When the website is compromised with a MITM attack, the attacker can provide a (fake) download link which downloads a compromised binary from the compromised website, instead of the original binary from Sourceforge. In such case, the user does not know that the file should be digitally signed by a certain author. Instead, the attacker can modify the site to provide (fake) MD5 and SHA-1 hashes which validate the (fake) binary, or provide a self-signed binary. In particular, the problem is that the URL to the download binary and the binary validation instructions also need to be validated, as well as the binary itself.

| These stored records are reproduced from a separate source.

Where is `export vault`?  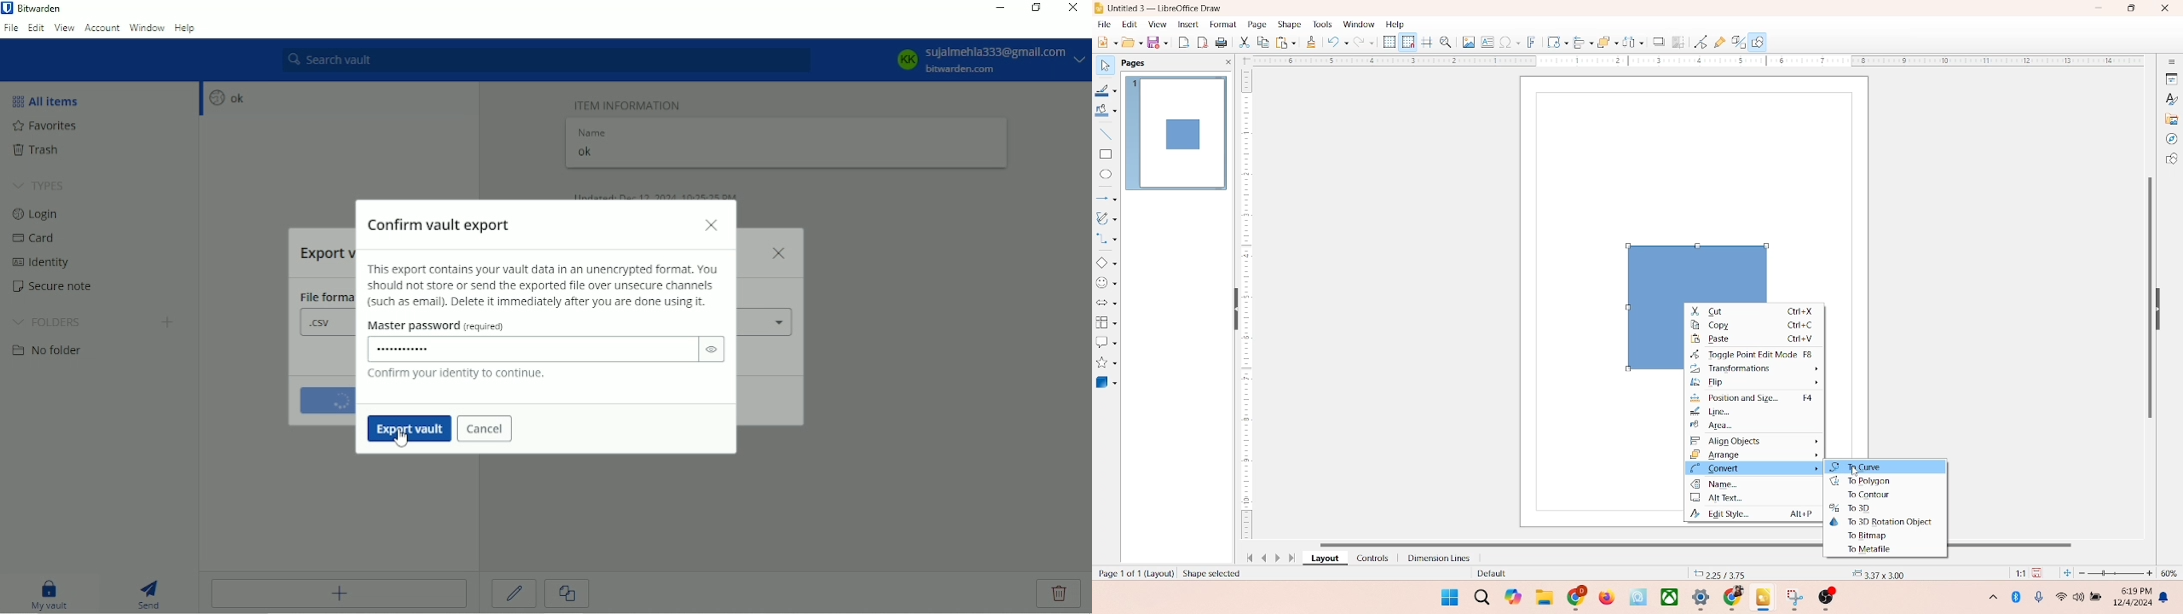
export vault is located at coordinates (410, 429).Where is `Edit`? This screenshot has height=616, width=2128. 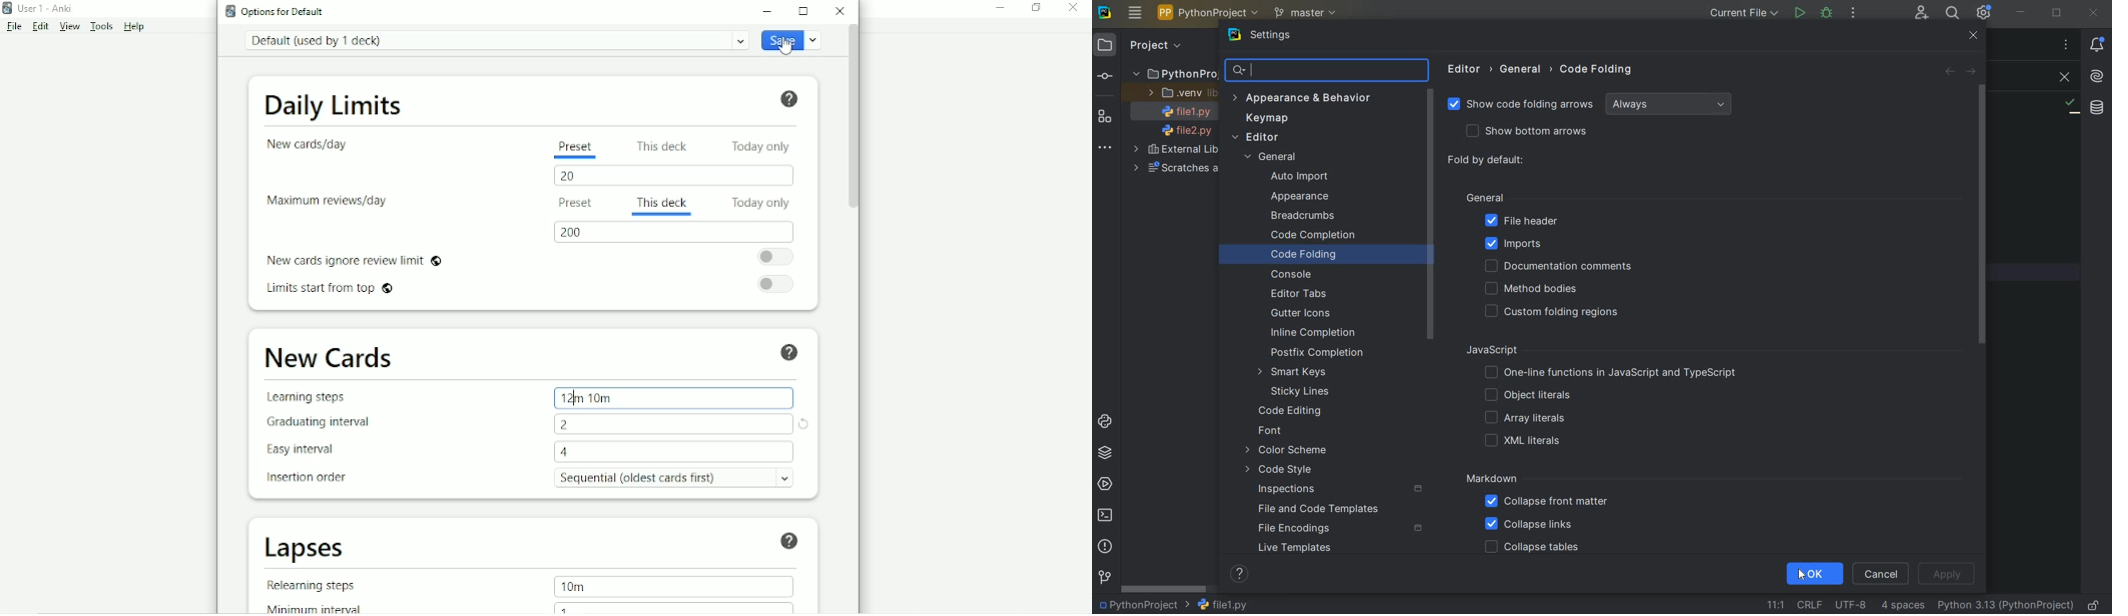 Edit is located at coordinates (41, 27).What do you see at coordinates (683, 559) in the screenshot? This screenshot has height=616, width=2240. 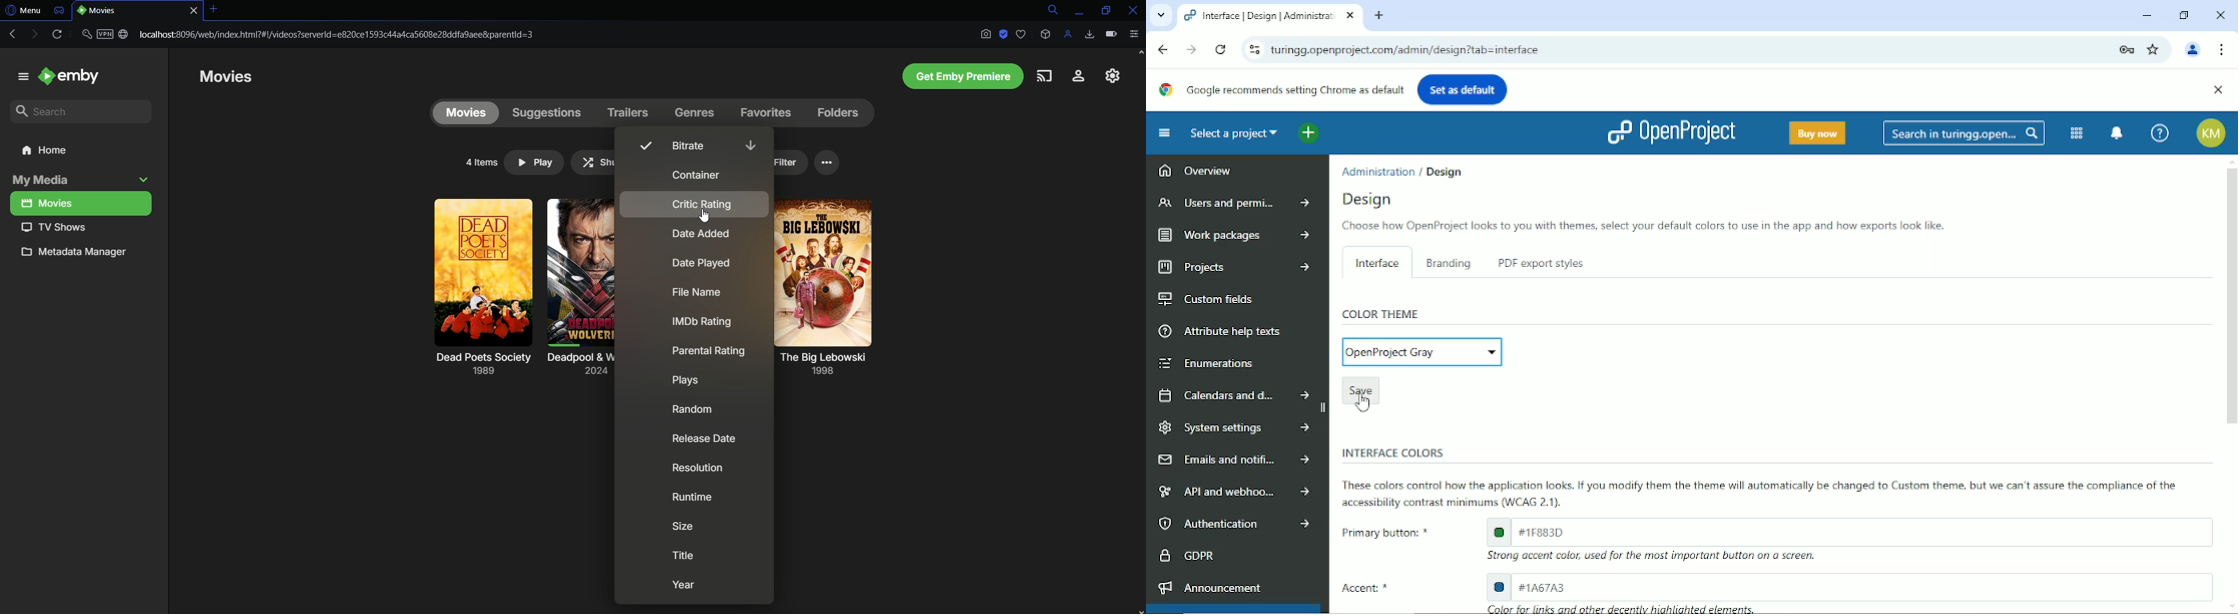 I see `Title` at bounding box center [683, 559].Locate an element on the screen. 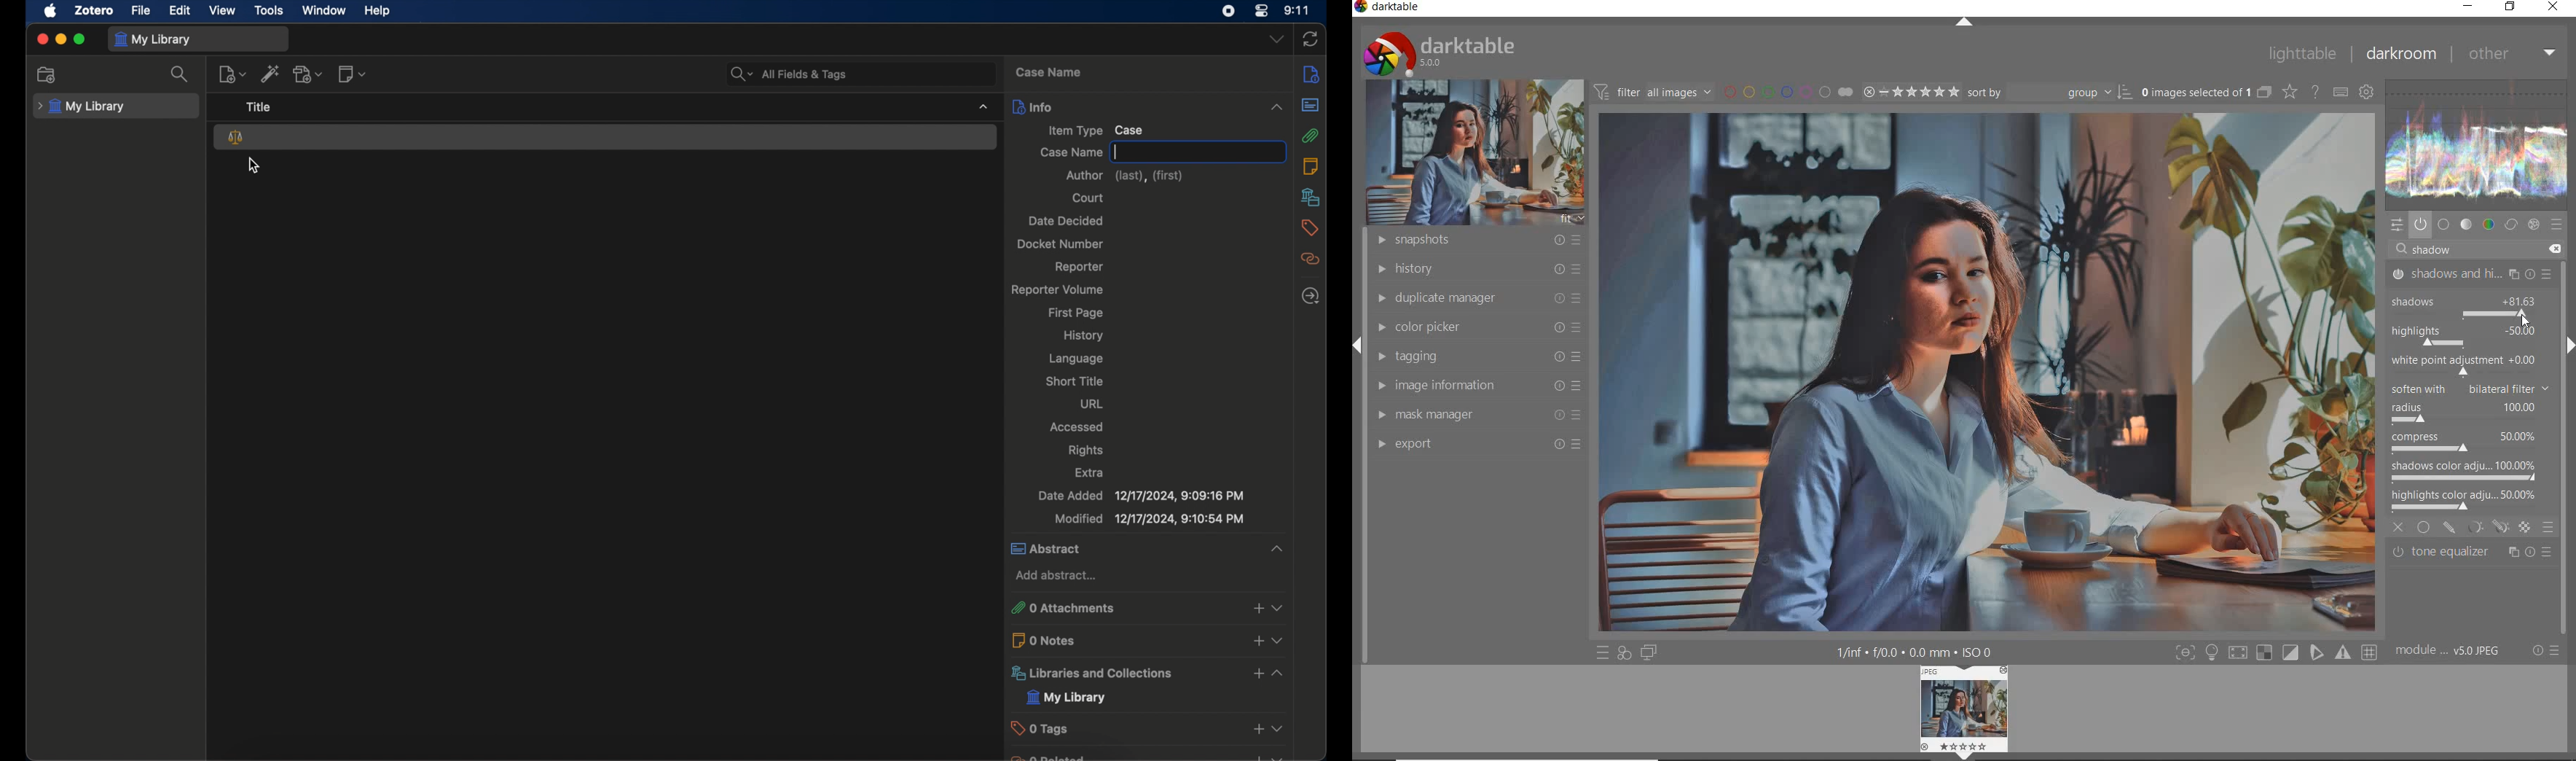 This screenshot has width=2576, height=784. radius is located at coordinates (2463, 413).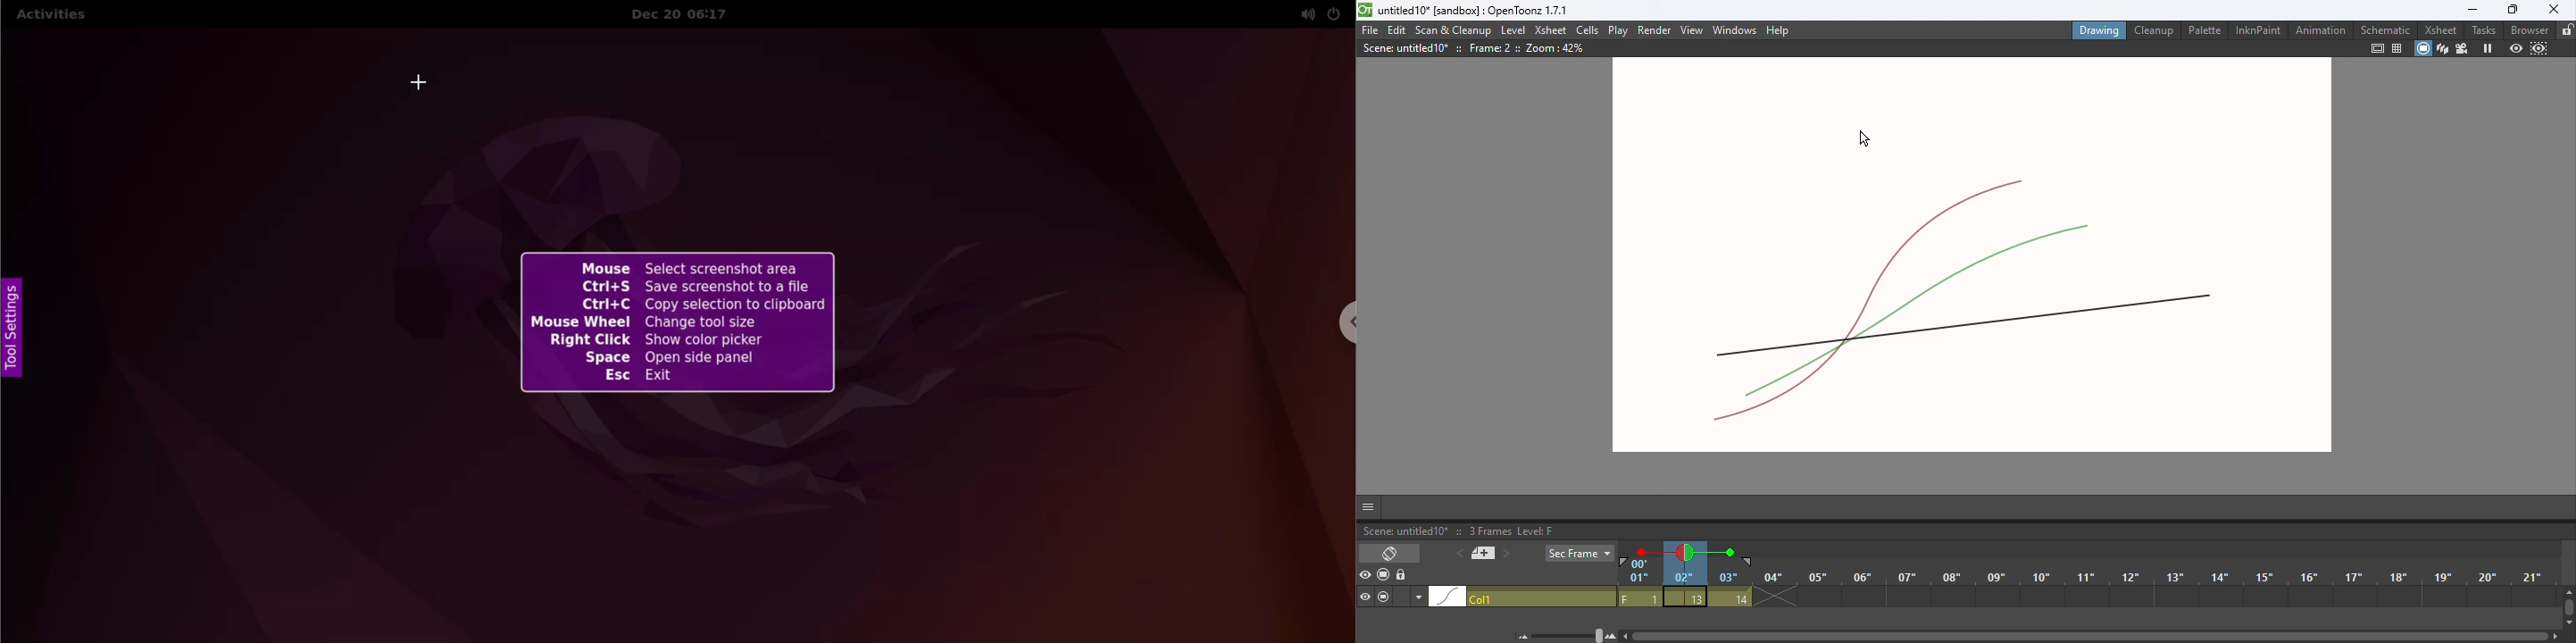  Describe the element at coordinates (1368, 507) in the screenshot. I see `GUI show/hide` at that location.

This would be solved using HTTPS.
Note that this attack does not particularly target recurrent users (looking for updates; they probably know how the program security works and where it is hosted), but particularly first-time users who don't know how it works.
1. Re:Actually not really fixed - URL not validated by RevRagnarok · 2016-06-05 22:44 · Score: 1
  
  The digital signature in question is not an external verification, but instead the one Windows does on the installer. So your UAC popup would also indicate it is a fake binary.
  
  --
  I should put something clever here. Maybe someday.
2. Re:Actually not really fixed - URL not validated by enriquevagu · 2016-06-06 04:22 · Score: 1
  
  I doubt it. The binary could be unsigned, and the (fake) website provide some instructions on ignoring the UAC notification but validating the SHA-1 hash, which would be a sensible way to do when you do not have (or pay) a code signing certificate. More info, for example: http://www.excelsiorjet.com/kb...
Re:"it'd"... LOL by Rick+Zeman · 2016-06-06 04:22 · Score: 1

"It-id." Tough, I know....
Re:Slashdot deserves negative-insightful mods by Aighearach · 2016-06-06 06:51 · Score: 1

In my fuzzy recollection of years gone by, I think slashdot comments were rather more insightful.
It seems that way to me too, but maybe I was just young and stupid and had lower expectations? There is no way for me to know without going back and reading back issues, and there is no way I'm going to spend time on that.

why the economic model of KeePass has failed so badly?
It hasn't, the developer would just make less money with HTTPS ads. He wouldn't stop making money. He'd just make less off this particular residual revenue stream, and he's not willing to milk it for less than the maximum.